## Problem to work on
Among the entries below, please repeat exactly and only the lines from the line containing "Instruction: Purchase Zam Zam Investr No. 3" to the line containing "is (1568, 733).", both lines included.

## Stored data
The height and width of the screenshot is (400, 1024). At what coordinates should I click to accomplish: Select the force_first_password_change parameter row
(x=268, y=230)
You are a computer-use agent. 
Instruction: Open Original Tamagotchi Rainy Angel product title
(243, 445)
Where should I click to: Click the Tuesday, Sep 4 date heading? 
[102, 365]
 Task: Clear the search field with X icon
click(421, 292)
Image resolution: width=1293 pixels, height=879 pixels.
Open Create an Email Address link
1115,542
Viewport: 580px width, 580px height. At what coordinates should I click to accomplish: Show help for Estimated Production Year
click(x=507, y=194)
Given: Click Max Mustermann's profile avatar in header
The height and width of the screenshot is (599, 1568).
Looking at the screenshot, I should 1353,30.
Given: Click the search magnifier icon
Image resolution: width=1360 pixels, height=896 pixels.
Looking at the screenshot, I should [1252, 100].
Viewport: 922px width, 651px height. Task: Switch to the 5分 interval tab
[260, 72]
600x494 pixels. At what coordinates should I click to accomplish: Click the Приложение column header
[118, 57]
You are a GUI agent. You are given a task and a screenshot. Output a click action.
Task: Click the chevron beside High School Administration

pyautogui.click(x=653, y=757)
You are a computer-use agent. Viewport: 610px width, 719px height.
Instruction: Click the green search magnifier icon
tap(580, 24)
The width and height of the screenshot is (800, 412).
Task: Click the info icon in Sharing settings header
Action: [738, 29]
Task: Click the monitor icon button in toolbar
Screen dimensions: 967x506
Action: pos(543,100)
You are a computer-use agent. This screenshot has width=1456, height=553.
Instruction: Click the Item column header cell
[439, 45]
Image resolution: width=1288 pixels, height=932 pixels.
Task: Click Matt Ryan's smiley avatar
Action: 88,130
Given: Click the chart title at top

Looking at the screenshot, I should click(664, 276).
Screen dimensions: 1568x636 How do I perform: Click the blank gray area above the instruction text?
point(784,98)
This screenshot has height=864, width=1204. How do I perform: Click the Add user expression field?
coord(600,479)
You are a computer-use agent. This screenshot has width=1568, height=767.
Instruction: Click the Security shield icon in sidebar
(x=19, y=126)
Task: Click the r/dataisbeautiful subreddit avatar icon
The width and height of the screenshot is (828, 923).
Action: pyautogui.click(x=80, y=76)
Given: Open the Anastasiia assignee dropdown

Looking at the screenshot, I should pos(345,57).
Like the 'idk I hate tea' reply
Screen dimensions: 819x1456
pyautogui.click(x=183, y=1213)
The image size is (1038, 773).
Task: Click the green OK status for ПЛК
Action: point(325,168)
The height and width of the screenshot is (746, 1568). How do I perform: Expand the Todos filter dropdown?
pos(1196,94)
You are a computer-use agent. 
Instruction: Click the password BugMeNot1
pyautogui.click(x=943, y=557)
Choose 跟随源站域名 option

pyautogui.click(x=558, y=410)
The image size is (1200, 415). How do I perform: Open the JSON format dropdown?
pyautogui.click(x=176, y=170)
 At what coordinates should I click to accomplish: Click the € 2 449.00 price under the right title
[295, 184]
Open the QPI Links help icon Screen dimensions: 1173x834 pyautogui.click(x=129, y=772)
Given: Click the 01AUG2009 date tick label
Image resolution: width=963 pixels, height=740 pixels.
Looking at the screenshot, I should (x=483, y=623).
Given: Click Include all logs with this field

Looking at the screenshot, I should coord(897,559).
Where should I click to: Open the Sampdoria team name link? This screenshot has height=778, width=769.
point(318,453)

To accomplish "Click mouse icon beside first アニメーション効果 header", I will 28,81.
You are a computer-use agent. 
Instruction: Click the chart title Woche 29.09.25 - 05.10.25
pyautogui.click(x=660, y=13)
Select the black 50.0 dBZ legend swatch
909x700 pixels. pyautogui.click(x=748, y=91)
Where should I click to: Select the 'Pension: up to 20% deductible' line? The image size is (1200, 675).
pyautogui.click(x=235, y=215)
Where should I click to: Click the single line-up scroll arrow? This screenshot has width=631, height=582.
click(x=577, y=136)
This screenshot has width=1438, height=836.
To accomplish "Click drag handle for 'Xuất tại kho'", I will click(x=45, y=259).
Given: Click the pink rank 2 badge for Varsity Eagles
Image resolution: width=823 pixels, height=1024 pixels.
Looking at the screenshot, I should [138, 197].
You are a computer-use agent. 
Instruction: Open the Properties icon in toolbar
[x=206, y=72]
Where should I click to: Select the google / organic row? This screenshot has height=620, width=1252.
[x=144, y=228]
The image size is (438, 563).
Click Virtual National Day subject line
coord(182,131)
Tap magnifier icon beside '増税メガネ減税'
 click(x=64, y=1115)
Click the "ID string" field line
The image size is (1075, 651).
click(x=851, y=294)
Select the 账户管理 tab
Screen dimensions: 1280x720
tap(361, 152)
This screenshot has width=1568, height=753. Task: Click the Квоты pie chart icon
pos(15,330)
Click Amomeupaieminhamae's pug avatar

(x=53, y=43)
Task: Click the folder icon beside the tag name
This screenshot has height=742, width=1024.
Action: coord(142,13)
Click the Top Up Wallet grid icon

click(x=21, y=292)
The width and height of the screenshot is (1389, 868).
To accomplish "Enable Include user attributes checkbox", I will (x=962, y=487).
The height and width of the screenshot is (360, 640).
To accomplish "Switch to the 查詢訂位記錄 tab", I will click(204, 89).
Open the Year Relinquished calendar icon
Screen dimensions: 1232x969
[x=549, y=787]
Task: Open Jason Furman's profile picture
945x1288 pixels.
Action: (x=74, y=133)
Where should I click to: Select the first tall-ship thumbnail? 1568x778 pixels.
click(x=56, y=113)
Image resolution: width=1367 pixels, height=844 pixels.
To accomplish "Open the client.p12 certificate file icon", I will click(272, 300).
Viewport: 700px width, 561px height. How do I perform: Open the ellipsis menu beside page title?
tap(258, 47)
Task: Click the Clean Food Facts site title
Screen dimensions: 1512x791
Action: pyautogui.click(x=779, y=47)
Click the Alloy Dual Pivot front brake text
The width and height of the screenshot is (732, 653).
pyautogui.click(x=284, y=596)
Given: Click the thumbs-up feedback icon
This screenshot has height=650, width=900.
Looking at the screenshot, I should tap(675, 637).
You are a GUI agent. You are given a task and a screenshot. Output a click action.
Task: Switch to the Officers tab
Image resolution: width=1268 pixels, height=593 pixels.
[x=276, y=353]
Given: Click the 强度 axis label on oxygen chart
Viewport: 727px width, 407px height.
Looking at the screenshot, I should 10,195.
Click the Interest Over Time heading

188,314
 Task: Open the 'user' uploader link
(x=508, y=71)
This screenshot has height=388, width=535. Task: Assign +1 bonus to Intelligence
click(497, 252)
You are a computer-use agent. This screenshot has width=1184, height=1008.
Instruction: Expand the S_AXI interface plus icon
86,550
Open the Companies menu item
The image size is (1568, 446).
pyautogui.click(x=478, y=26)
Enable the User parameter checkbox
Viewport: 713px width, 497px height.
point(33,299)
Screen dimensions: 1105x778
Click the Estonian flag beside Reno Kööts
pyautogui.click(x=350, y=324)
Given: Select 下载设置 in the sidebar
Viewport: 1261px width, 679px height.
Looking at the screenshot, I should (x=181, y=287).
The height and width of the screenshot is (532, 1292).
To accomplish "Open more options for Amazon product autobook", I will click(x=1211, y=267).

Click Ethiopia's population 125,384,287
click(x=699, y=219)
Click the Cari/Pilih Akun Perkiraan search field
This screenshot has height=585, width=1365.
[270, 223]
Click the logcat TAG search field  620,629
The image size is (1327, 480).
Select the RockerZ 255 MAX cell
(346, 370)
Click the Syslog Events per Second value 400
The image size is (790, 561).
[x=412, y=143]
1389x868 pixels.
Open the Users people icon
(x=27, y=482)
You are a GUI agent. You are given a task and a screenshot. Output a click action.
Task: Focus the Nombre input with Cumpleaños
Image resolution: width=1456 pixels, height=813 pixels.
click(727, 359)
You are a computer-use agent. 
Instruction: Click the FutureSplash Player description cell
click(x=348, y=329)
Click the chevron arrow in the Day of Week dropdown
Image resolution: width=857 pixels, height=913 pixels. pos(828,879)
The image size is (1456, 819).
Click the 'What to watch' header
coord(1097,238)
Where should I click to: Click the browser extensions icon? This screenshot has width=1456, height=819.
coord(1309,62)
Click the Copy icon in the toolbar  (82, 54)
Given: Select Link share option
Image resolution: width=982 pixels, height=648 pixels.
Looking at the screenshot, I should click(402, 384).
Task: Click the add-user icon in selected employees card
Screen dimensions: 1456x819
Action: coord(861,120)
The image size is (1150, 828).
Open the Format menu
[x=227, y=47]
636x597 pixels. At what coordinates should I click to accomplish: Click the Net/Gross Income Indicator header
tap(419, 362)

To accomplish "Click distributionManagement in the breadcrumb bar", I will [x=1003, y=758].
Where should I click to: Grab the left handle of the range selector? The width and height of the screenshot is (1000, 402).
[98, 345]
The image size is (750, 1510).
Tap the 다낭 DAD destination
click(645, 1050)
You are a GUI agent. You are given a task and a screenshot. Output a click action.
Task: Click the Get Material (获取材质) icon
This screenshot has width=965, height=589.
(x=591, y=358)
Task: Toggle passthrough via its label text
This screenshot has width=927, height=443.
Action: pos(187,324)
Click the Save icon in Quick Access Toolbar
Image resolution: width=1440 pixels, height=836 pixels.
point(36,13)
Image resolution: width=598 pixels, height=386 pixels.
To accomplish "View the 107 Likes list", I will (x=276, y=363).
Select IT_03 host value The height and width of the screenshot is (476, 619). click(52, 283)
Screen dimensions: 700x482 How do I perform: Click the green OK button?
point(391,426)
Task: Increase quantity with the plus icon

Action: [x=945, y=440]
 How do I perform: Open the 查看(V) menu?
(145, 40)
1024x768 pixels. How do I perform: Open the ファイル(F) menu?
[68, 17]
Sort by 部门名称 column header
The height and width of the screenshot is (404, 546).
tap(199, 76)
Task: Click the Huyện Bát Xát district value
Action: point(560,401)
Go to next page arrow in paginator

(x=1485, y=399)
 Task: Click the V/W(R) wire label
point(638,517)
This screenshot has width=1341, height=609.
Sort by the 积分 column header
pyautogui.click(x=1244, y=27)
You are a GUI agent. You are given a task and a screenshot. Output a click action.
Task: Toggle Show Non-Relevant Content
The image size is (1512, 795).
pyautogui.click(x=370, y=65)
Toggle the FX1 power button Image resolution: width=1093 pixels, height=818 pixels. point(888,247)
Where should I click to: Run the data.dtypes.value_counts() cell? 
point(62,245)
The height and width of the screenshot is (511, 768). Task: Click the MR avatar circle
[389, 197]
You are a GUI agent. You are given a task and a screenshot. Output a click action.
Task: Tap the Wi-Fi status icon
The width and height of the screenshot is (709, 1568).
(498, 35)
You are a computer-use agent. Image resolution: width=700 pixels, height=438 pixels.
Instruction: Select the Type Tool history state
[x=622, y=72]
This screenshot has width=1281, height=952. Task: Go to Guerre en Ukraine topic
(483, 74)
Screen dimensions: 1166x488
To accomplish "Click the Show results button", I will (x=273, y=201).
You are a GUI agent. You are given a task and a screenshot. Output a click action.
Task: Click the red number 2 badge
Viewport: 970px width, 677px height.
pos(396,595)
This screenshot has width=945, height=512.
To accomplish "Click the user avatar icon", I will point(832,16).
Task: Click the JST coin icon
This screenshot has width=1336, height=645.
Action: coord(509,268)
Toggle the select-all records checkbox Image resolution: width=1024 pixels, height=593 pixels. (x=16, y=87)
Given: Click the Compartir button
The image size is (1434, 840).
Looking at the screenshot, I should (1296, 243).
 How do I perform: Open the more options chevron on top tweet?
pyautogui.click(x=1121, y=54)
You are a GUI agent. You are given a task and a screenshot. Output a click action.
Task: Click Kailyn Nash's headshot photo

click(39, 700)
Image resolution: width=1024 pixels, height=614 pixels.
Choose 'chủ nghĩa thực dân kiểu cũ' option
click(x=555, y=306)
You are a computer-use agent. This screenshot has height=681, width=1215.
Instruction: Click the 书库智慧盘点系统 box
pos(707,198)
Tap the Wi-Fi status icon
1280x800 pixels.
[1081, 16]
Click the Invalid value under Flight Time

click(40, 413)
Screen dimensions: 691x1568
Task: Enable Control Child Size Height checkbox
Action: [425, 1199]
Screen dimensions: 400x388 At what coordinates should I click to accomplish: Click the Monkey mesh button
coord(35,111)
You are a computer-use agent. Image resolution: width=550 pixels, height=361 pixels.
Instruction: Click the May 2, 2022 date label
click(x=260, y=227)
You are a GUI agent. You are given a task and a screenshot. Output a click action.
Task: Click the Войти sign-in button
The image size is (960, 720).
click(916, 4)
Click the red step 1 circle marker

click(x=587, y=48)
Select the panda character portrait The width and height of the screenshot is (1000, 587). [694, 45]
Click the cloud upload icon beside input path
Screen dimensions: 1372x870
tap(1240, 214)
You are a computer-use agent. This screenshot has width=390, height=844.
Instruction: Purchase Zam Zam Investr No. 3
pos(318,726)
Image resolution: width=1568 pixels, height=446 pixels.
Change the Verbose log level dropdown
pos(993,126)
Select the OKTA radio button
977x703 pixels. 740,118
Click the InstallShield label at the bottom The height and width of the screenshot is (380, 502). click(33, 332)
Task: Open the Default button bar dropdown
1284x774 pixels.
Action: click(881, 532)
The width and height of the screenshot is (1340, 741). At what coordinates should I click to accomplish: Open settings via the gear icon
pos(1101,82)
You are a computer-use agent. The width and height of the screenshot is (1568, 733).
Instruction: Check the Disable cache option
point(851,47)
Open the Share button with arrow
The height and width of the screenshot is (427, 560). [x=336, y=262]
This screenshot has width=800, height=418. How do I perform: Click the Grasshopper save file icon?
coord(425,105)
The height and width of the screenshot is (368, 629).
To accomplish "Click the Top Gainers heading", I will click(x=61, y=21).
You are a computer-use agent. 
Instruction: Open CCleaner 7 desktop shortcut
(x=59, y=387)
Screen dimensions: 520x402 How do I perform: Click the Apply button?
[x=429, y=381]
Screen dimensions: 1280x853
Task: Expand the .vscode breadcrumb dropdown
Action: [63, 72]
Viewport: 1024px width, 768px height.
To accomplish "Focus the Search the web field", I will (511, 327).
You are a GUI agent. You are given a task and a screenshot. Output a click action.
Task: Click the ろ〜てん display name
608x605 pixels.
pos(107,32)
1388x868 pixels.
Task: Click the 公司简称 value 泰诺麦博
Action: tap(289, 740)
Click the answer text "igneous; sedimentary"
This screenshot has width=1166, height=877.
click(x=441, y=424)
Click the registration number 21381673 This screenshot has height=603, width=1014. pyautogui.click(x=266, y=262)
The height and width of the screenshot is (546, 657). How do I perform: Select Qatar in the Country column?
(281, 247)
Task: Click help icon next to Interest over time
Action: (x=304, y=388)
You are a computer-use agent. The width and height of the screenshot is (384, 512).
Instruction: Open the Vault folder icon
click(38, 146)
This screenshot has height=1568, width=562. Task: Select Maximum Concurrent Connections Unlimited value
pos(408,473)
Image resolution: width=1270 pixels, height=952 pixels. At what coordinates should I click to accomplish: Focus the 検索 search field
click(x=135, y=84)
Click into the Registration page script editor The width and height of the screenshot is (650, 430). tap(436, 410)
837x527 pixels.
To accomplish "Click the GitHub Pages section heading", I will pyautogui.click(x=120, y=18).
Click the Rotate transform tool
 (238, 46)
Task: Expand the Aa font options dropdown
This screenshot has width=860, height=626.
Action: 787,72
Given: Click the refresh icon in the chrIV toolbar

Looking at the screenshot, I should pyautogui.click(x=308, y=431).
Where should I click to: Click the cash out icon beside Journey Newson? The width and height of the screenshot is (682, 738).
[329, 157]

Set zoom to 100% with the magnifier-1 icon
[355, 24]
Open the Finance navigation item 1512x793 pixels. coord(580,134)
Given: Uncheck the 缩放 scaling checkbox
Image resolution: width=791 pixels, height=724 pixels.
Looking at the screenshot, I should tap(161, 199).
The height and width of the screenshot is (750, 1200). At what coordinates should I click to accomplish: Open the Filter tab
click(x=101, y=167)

## Answer section
Instruction: Purchase Zam Zam Investr No. 3
pos(318,726)
Image resolution: width=1568 pixels, height=446 pixels.
Change the Verbose log level dropdown
pos(993,126)
Select the OKTA radio button
977x703 pixels. 740,118
Click the InstallShield label at the bottom The height and width of the screenshot is (380, 502). click(33, 332)
Task: Open the Default button bar dropdown
1284x774 pixels.
Action: click(881, 532)
The width and height of the screenshot is (1340, 741). At what coordinates should I click to accomplish: Open settings via the gear icon
pos(1101,82)
You are a computer-use agent. The width and height of the screenshot is (1568, 733).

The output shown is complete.